(Stored data entries)
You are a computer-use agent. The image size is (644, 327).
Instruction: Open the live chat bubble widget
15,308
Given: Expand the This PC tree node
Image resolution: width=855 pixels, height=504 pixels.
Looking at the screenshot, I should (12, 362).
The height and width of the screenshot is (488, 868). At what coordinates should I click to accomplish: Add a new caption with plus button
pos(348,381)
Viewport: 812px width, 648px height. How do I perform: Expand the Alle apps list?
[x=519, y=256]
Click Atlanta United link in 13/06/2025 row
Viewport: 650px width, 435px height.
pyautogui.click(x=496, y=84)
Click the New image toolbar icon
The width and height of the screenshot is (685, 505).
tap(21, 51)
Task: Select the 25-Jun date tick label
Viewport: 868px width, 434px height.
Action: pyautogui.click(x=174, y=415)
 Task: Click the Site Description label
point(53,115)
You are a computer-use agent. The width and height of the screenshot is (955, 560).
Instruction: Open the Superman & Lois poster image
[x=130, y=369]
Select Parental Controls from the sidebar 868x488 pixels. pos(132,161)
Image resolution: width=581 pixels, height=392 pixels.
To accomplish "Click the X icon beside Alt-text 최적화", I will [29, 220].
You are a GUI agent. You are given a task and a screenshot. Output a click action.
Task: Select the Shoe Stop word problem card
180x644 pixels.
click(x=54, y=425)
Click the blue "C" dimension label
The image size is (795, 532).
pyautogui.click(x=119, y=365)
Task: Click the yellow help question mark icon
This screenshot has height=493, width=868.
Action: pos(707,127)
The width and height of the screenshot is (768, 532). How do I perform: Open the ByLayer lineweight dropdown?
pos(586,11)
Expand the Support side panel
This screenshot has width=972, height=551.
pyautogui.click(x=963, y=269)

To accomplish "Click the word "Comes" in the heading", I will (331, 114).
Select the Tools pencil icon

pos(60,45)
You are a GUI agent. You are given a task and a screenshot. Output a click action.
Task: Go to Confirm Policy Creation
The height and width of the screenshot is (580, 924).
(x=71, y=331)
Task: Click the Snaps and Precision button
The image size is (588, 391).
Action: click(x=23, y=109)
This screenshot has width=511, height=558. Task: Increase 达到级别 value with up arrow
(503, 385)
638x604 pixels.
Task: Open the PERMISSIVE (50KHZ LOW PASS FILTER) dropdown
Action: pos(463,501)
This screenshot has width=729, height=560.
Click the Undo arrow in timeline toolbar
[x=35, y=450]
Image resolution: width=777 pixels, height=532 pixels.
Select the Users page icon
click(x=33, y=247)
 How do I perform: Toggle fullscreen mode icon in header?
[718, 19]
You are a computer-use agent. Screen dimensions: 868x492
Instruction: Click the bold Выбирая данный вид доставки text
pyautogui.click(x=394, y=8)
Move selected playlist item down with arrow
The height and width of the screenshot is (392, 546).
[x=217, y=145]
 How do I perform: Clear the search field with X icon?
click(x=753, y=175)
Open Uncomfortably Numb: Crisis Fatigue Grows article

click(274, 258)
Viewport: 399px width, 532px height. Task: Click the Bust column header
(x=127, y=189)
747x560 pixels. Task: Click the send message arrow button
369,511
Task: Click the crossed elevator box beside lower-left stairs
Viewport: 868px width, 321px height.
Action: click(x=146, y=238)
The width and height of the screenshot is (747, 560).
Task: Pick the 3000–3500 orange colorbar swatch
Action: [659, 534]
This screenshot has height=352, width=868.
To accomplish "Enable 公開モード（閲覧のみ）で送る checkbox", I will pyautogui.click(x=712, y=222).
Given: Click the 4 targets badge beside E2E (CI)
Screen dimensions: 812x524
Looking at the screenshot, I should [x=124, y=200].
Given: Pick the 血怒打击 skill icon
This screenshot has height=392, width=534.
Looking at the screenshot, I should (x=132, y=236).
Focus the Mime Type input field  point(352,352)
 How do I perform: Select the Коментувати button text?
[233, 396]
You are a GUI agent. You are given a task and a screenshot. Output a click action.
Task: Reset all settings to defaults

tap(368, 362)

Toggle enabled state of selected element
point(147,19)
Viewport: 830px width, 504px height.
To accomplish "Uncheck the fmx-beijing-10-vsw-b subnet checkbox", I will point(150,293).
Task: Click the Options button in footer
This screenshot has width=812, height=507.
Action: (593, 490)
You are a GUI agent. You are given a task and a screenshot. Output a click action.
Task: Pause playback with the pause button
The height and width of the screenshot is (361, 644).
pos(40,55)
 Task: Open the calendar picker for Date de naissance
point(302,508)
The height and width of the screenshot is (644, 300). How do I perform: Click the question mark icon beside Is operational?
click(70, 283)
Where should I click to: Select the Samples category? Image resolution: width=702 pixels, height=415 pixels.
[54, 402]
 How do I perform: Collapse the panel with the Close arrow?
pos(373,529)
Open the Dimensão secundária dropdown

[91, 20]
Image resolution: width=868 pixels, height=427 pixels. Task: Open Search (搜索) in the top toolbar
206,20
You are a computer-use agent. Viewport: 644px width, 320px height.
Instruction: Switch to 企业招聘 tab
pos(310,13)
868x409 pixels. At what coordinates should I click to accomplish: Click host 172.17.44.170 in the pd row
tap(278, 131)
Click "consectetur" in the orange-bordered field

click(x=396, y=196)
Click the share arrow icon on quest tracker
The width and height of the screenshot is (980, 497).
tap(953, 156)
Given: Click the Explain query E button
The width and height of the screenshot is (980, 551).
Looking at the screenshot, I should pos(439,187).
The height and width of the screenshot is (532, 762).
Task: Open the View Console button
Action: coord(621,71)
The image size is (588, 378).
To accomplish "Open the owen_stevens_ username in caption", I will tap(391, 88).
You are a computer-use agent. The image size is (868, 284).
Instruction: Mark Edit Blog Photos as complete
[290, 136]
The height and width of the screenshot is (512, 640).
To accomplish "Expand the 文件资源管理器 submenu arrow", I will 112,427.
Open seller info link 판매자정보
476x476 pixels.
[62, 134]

How to complete this task: Your answer should hold exactly the lines from the one containing "The image size is (588, 378)." through the end of the entries above, and nothing else.

Solved problem:
The image size is (588, 378).
To accomplish "Open the owen_stevens_ username in caption", I will tap(391, 88).
You are a computer-use agent. The image size is (868, 284).
Instruction: Mark Edit Blog Photos as complete
[290, 136]
The height and width of the screenshot is (512, 640).
To accomplish "Expand the 文件资源管理器 submenu arrow", I will 112,427.
Open seller info link 판매자정보
476x476 pixels.
[62, 134]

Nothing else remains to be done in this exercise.